Written task. From the line with "This screenshot has height=731, width=1169." through the end of the records, reproduce the text with "tag icon" swapped for "label icon" and everything else unchanged. Omit the pictures from your answer.

Entries shown.
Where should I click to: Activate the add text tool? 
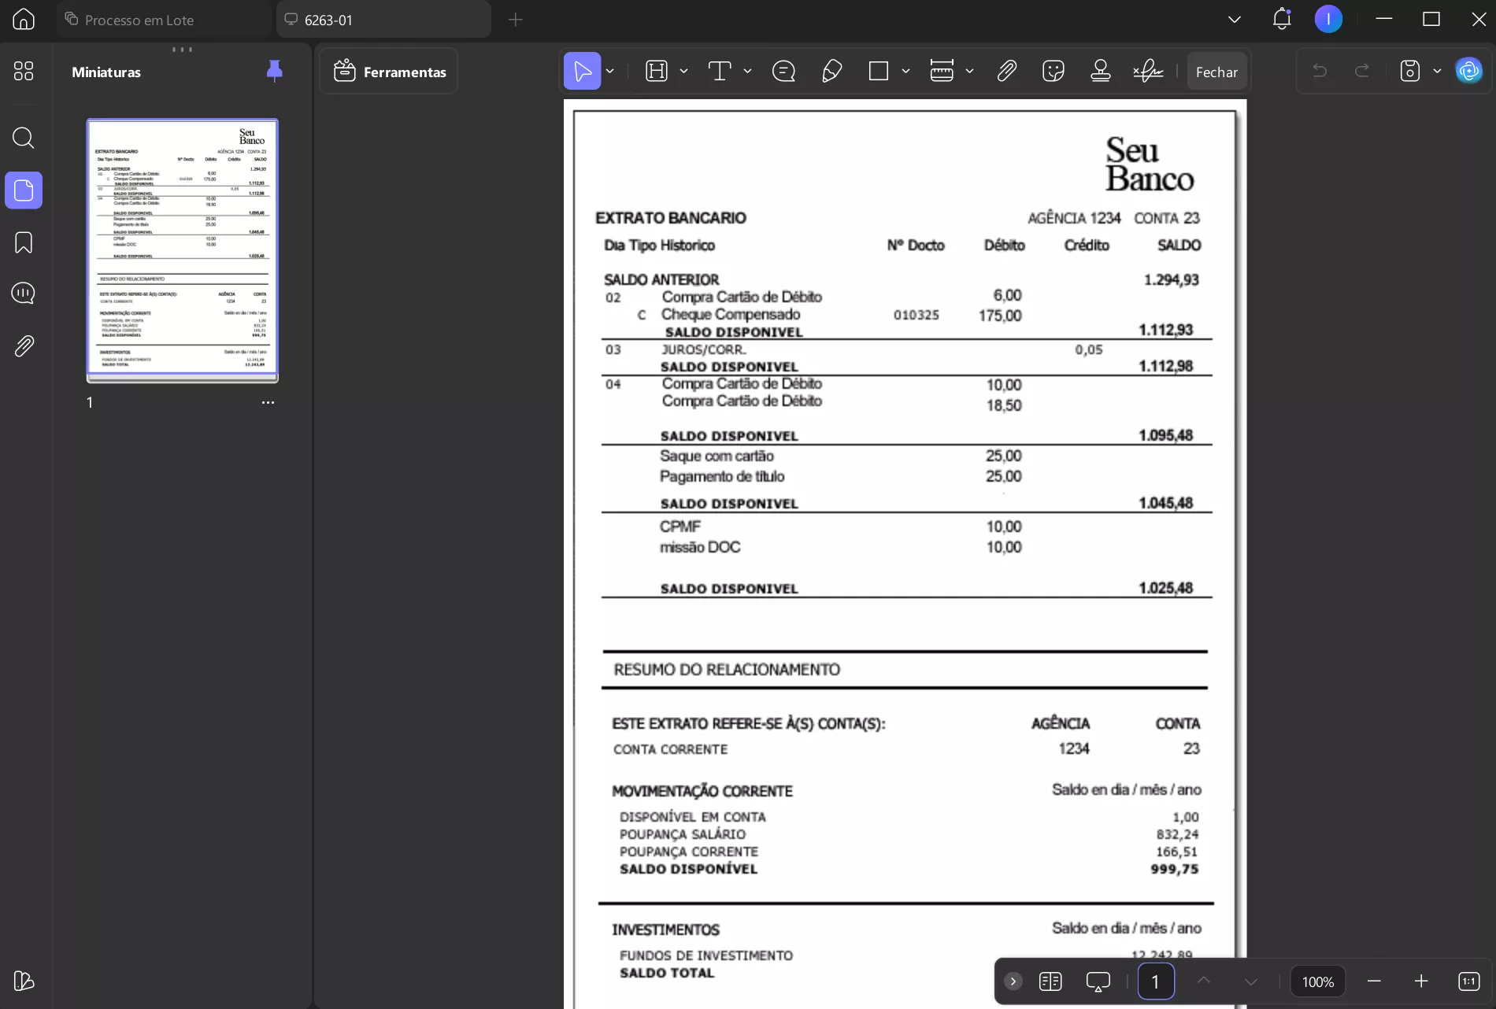(x=721, y=71)
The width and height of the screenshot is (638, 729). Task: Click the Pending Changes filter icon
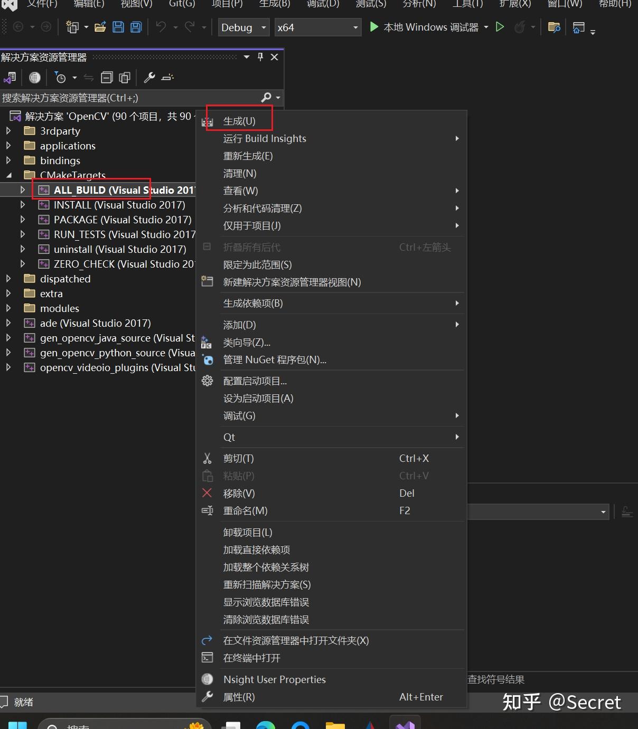point(61,78)
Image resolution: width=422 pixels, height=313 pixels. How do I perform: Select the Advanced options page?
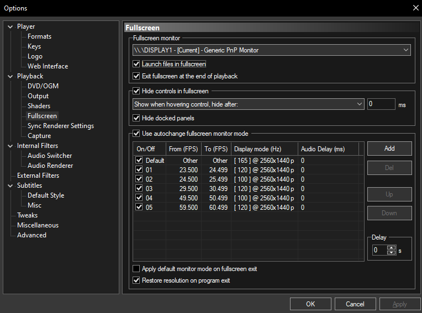click(x=31, y=235)
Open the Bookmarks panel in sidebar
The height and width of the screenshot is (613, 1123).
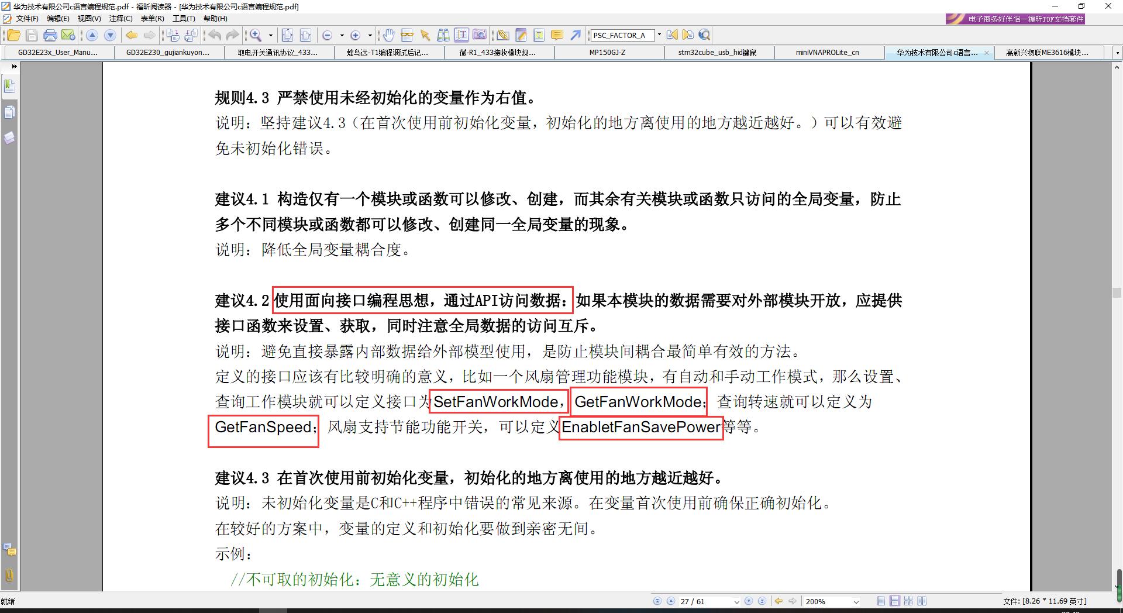(9, 86)
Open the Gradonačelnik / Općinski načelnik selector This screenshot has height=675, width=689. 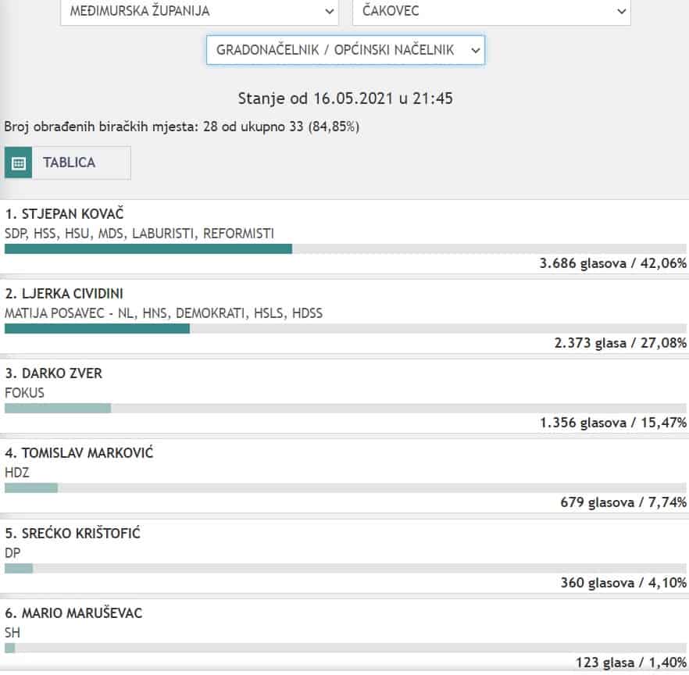(x=345, y=50)
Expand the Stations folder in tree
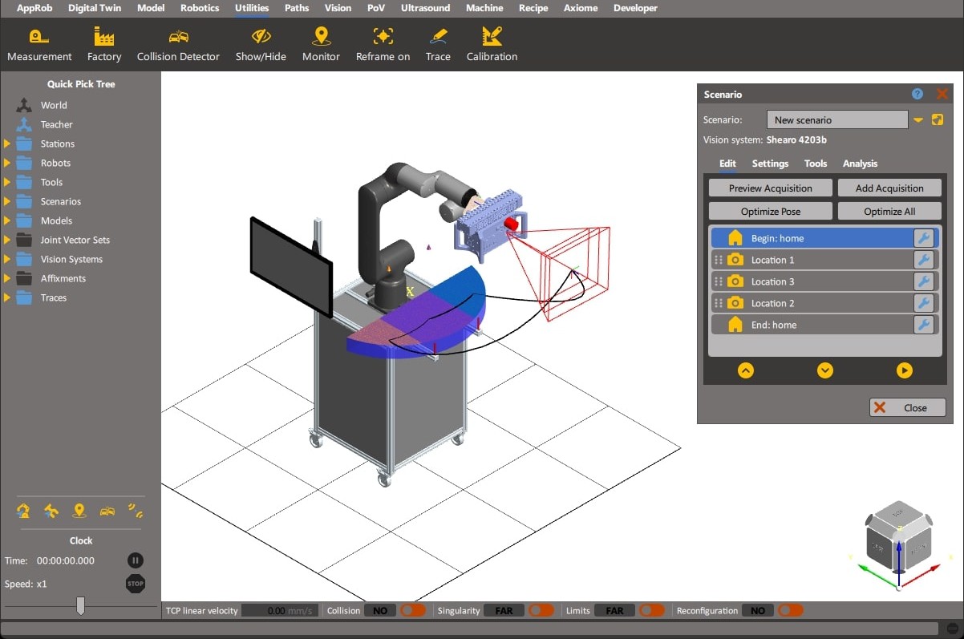Screen dimensions: 964x639 point(7,144)
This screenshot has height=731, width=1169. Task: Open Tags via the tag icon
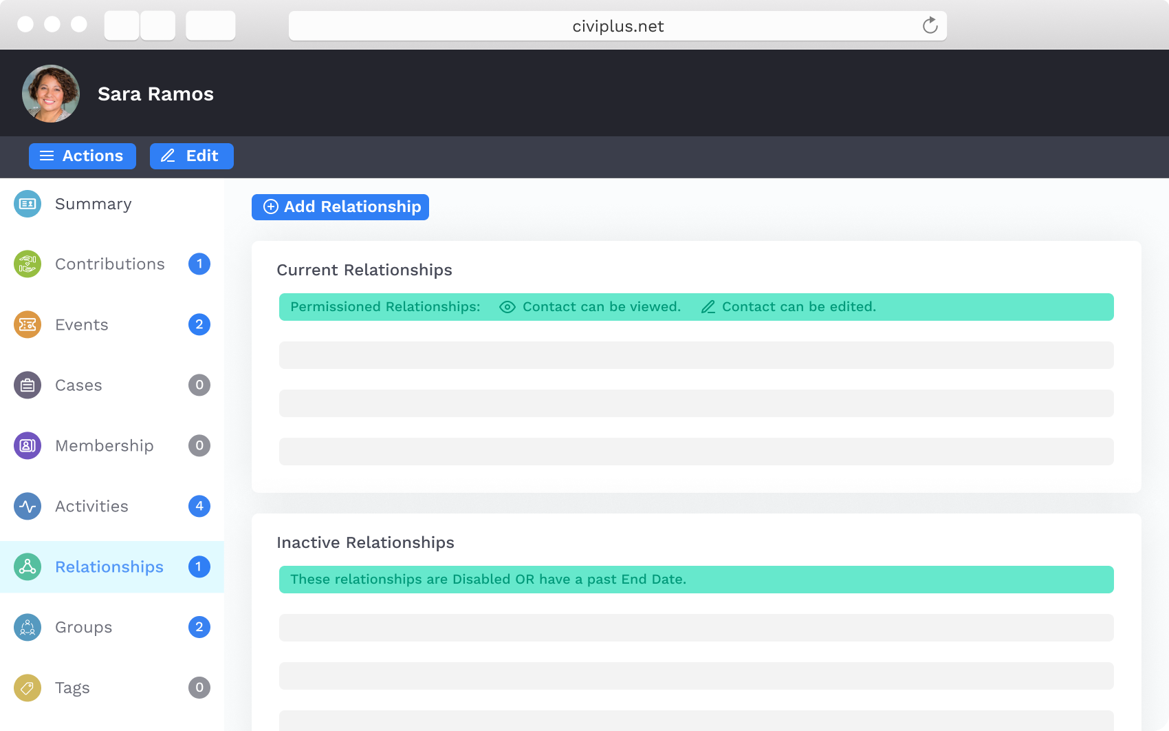[x=27, y=687]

Result.
This screenshot has height=731, width=1169. Task: Open Tags via the label icon
[x=27, y=687]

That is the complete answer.